A parte il fatto che se si tratta di istituti pubblici o accreditati, una tale declaratoria tariffaria competerebbe, di norma, alla Giunta regionale, non si vede come un soggetto terzo possa stabilire la misura di un tale prezzo quando si tratti di strutture private.
Occorre anche considerare come, sempre dal Legislatore Piemontese, siano state obliterate le disposizioni del R.D. 30/9/1938, n. 1631, i cui requisiti sono stati successivamente integrati, in epoca repubblicana, dalla L. 12/2/1968, n. 132, che, all’art. 19, lett. m), ragiona esplicitamente sulla necessità di apparecchiare una sala mortuaria, all’uopo attrezzata, con idoneo personale sanitario ad essa applicato.
Le caratteristiche tecniche, quanto alla cosiddetta “sala mortuaria” contemplate per gli ospedali sono state, poi, estese e ridefinite per le case di cura private (D.M. 5/8/1977), in attuazione dell’art. 51 citata L. 12/2/1969, n. 132, con cui si subordina l’autorizzazione all’apertura delle case di cura private, che operino in regime di ricovero, da parte delle Regioni al possesso di specifici servizi e qualità, tra cui un servizio mortuario (art. 16, comma 2, lett.) i).

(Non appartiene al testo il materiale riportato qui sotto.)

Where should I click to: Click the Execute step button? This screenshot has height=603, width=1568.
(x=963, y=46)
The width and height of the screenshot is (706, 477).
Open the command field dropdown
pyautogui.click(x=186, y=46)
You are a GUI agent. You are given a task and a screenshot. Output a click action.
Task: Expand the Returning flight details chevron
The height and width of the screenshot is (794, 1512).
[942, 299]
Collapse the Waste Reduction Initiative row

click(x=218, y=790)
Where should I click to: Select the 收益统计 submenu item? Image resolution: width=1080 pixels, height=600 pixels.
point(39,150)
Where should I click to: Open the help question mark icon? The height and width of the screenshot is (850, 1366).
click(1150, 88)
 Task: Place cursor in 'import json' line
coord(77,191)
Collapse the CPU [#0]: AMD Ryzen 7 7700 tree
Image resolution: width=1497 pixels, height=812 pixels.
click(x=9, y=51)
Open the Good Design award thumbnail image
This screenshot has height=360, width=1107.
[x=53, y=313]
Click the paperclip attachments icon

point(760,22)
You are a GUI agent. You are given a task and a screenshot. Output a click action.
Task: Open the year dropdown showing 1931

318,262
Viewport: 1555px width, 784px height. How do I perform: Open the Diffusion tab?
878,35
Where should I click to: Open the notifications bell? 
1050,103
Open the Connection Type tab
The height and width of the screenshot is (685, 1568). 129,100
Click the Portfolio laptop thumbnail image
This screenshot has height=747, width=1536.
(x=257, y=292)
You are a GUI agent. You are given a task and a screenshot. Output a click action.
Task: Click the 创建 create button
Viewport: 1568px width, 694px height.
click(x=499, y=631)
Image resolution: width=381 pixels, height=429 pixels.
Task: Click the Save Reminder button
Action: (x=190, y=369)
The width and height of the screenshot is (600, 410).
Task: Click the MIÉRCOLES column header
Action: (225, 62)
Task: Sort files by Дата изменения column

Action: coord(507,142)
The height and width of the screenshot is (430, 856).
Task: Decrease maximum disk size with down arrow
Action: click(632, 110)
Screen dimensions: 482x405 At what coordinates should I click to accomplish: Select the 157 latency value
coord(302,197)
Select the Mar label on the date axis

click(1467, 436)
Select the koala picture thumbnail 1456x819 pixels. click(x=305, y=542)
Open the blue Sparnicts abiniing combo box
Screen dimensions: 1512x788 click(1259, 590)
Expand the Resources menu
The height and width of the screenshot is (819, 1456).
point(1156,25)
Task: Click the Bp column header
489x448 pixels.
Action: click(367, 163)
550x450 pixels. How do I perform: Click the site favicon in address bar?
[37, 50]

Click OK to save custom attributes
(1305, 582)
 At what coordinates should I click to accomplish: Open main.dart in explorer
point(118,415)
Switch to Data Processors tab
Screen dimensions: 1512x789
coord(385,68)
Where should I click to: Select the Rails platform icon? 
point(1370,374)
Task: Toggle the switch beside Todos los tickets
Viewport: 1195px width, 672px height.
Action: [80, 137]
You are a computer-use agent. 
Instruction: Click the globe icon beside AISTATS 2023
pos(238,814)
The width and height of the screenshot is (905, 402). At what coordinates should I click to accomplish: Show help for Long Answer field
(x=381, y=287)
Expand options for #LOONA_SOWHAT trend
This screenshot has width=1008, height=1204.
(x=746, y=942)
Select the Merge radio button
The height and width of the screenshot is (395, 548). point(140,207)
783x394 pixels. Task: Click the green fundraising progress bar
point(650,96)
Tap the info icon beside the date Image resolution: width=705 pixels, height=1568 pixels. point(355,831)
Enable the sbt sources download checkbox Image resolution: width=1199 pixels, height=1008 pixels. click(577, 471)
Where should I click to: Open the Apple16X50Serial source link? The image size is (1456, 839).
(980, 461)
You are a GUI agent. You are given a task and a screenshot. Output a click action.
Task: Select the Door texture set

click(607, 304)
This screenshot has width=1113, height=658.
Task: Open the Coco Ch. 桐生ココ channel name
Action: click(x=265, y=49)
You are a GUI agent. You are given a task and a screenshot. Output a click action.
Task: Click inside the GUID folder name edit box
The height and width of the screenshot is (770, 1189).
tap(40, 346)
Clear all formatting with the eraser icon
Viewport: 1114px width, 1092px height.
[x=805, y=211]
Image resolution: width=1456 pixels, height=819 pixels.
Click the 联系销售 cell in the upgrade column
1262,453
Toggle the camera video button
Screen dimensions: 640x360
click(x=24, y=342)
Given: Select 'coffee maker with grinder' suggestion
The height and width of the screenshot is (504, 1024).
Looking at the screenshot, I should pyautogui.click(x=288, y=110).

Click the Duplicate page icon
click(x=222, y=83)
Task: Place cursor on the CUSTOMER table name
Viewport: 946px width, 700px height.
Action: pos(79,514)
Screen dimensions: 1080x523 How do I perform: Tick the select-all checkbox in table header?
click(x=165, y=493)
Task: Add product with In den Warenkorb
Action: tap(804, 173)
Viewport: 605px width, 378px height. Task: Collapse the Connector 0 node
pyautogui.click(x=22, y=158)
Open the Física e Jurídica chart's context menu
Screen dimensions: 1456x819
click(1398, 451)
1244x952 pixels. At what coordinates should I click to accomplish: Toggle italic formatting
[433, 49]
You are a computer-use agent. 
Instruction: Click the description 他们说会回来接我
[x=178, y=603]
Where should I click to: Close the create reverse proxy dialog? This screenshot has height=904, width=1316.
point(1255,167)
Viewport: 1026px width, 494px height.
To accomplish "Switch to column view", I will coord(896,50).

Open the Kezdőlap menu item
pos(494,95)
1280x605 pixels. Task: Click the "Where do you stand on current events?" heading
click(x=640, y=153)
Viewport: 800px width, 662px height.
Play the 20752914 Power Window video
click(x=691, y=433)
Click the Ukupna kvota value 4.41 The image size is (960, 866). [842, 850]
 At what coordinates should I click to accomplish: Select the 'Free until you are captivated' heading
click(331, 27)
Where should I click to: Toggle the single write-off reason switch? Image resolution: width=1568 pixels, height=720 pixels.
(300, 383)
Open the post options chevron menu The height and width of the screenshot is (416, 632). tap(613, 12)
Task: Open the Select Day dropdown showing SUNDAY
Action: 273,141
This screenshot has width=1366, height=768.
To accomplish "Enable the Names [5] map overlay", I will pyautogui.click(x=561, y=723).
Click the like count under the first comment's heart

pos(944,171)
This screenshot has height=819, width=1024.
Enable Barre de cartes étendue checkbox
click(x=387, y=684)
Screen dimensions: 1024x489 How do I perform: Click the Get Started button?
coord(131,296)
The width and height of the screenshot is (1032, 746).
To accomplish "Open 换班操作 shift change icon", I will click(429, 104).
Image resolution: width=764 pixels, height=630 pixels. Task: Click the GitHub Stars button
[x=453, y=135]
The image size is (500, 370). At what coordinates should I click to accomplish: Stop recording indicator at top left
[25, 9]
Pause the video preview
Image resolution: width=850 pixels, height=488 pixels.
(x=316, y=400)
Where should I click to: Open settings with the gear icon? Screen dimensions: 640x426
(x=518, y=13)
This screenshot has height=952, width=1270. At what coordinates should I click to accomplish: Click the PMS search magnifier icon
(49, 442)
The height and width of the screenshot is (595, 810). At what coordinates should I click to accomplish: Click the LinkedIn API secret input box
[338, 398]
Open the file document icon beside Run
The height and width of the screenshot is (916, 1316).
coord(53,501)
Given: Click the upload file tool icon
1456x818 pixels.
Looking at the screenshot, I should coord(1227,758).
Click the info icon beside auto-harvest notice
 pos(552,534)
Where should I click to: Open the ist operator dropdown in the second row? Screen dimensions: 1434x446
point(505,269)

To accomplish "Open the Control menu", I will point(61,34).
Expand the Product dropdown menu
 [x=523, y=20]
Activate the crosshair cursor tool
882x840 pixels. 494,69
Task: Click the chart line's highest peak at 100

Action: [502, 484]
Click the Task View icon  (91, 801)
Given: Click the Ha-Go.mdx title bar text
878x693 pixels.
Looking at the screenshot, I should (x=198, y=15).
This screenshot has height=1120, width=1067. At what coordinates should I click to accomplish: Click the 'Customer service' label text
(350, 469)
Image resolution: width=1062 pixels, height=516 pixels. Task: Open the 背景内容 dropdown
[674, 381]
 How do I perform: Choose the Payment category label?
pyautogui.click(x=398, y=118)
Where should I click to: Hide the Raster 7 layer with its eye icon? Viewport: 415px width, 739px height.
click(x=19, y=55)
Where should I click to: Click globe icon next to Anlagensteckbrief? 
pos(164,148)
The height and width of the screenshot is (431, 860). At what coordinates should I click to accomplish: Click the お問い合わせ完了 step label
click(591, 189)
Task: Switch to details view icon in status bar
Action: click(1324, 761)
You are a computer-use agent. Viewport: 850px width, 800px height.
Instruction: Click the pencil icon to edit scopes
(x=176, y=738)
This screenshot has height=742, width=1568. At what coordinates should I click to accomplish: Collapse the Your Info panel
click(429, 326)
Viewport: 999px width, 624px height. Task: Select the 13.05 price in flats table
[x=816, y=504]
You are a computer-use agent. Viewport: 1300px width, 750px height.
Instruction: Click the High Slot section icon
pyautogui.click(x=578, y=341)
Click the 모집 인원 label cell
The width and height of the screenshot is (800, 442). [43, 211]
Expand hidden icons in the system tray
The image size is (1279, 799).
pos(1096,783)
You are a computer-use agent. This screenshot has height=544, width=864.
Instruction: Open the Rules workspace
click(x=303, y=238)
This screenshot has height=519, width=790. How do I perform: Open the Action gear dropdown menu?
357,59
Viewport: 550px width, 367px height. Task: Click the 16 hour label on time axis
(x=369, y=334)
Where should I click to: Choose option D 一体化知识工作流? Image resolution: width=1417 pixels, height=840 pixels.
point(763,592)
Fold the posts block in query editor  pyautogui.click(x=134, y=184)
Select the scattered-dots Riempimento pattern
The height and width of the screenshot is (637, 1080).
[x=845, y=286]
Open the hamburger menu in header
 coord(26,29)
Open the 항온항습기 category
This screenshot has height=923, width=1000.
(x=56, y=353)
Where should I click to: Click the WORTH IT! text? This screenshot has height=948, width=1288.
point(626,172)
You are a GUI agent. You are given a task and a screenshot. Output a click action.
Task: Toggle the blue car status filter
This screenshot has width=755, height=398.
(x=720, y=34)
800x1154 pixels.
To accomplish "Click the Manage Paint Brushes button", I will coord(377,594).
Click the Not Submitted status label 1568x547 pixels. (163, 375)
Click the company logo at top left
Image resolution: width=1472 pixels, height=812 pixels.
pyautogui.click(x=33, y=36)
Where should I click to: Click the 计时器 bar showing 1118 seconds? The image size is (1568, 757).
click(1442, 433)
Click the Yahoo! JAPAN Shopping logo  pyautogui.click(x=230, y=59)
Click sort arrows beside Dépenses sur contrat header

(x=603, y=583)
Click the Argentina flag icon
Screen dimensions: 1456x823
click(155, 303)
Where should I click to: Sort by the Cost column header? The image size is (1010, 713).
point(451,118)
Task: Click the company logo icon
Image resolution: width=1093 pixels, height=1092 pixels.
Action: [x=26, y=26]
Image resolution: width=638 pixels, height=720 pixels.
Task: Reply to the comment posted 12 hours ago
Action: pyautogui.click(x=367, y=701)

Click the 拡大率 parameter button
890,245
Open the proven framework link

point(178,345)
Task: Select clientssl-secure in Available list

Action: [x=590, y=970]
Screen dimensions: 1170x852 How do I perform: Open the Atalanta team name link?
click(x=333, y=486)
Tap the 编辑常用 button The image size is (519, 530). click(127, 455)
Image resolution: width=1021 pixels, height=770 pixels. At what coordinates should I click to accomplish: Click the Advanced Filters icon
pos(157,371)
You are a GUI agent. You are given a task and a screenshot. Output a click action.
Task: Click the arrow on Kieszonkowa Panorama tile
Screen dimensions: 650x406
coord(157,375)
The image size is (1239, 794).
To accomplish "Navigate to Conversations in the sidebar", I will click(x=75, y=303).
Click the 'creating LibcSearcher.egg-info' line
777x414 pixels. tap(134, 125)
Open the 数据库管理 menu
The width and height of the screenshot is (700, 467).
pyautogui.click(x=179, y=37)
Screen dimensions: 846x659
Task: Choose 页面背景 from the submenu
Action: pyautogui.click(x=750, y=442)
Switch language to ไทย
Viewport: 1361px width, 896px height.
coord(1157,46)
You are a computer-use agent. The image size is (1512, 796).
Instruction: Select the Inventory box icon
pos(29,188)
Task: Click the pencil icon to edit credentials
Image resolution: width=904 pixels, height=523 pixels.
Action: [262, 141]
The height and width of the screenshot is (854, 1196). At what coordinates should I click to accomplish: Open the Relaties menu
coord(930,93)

Esso deve rispondere ad alcune condizioni di esercizio (art. 25, comma 1, lett. e), poiché si statuisce che consti di locali esclusi alla vista dei degenti e dei visitatori, con separato accesso dall’esterno, deputati all’osservazione, al deposito ed alla esposizione delle salme, nonché predisposti, a loro volta, ad eventuali riscontri diagnostici anatomo-patologici, ai sensi della L. 15/2/1961, n. 83.
Situazione analoga, a quella delle case di cura private, si ha per le residenze sanitarie assistenziali (R.S.A.), istituite dall’art. 20, comma 1 L. 11/3/1988, n. 67, per le quali con il D.P.C.M. 22/12/ 1989 sono state dettate le prescrizioni sulle tipologie e sulle dotazioni minime, anche dimensionali, individuate in apposito Allegato A, nel quale si precisa (Criterio 9) l’esigenza dell’articolazione nelle strutture delle R.S.A. di determinati servizi e, nello specifico, tra gli ambienti ausiliari, in quanto in funzione dell’intera R.S.A., figura la camera mortuaria.
Le norme sopra richiamate, tutt’oggi vigenti, vanno valutate, attualmente, alla luce sia del D.P.R. 14/1/1997, sia del sullodato D.P.C.M. 12/1/2017 “Definizione dei livelli essenziali di assistenza”; evidentemente Emilia-Romagna e Piemonte divergono, pure pesantemente, sull’interpretazione fondamentale, a questo punto, di tale corpus giuridico di riferimento, quanto meno, nazionale.
Da detto quadro normativo discende che nel caso di decesso in queste luoghi di cura, le funzioni di osservazione e, successivamente, di custodia temporanea della salma, nonché i trattamenti necessari sulla stessa (eventuale ricomposizione, imbellettamento del cadavere, vestizione, collocamento nel feretro …) costituiscono servizi propri della struttura al pari dell’allestimento e funzionamento della camera ardente dove prestare le estreme onoranze al feretro, nelle quali rientrano, tra l’altro, a pieno titolo, la celebrazione di eventuali riti religiosi o laici di commiato richiesti dalla famiglia.
La conseguenza è facilmente immaginabile.
Diventa, dunque, arduo annoverare la vestizione e la ricomposizione del defunto o il suo incassamento nella bara tra le prestazioni eventuali e da erogare a titolo oneroso, siccome esse sono proprie, e per così dire “istituzionali” e, quindi, dovute, da parte delle strutture sanitarie e di ricovero, mentre l’obbligo per gli operatori del servizio mortuario sanitario di procedere d’ufficio può, semmai, cedere solo di fronte alla volontà sovrana, manifestata dei familiari, di pensarci direttamente, laddove questa facoltà, invero scarsamente praticata (ma si pensi al precetto del lavacro mortuario nelle religioni non cattoliche), per ragioni organizzative e di ordine pubblico, sia consentita dalla direzione del nosocomio.